Georgiana Molloy
Molloy, Georgiana (1805-1843) was a botanist and a member of a pioneering family in Western Australia. Her work was valuable in classifying plants in Western Australia.
Georgiana Kennedy grew up in Cumberland, England. Her father died when she was 16, and the family moved to Rugby. Georgiana became estranged from her family because of religious differences, and she left to live with the family of a friend at Rosneath, Scotland. While she was there she met Captain John Molloy, a veteran of the Napoleonic Wars, who was at least 15 years older than her. The couple married in 1829, and shortly afterward sailed for Western Australia.
Once in Australia, the Molloys obtained a land grant of more than 12,000 acres (4,900 hectares) and settled on the smaller segment in Augusta, south of Bunbury. The land where they settled had long been the home of an Aborigine tribe. Relations between the Molloys and the Aborigines were friendly, and John Molloy made food and supplies available for them from government stores, in return for work.

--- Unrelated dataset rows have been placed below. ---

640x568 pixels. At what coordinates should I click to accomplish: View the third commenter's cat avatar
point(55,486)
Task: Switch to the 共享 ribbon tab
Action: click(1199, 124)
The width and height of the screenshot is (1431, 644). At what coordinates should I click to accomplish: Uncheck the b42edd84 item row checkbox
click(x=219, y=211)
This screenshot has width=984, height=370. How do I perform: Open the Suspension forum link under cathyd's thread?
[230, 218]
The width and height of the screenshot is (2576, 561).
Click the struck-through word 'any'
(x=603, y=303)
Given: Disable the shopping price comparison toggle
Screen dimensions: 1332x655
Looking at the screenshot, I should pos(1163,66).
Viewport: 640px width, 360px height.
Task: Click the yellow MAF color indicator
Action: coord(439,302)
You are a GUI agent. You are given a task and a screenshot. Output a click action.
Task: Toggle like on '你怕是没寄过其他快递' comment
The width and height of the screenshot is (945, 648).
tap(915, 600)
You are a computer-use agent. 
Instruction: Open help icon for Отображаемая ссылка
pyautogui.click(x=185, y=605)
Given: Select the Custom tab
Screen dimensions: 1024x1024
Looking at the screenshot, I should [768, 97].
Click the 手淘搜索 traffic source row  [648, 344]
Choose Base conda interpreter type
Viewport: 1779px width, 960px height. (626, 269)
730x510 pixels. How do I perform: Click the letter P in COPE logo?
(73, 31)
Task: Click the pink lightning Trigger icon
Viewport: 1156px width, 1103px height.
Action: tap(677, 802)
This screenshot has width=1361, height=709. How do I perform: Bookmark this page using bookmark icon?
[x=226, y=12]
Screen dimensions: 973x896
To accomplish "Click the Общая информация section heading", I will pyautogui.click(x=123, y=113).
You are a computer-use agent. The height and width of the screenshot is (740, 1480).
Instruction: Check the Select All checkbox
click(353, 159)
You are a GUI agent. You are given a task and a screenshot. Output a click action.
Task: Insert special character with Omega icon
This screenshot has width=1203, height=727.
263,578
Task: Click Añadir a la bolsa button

Her husband was involved with the whaling trade, and Molloy developed an interest in the countryside in which she lived and the plants it contained. British botanists were interested in Western Australia's unknown wildflowers. Molloy cultivated a relationship with the Aborigines—almost unheard of for a white woman in those days—and considered them “much better auxiliaries than white people.” Molloy spent considerable time in the bush with them collecting seeds, leaves, and flowers, which she carefully packed and labeled. Molloy sent her collections back to England to a well-known botanist, Captain Mangles, who distributed them among the public gardens and parks there. In return, Mangles sent English seeds for Molloy's garden and botanical books, which greatly assisted Molloy in classifying her plants as well as extending her knowledge of Western Australian plants. She also collected for a visiting German botanist, Ludwig Preiss. Over the years, Molloy's botanical collections became large, particularly when the family moved northward to the Vasse River.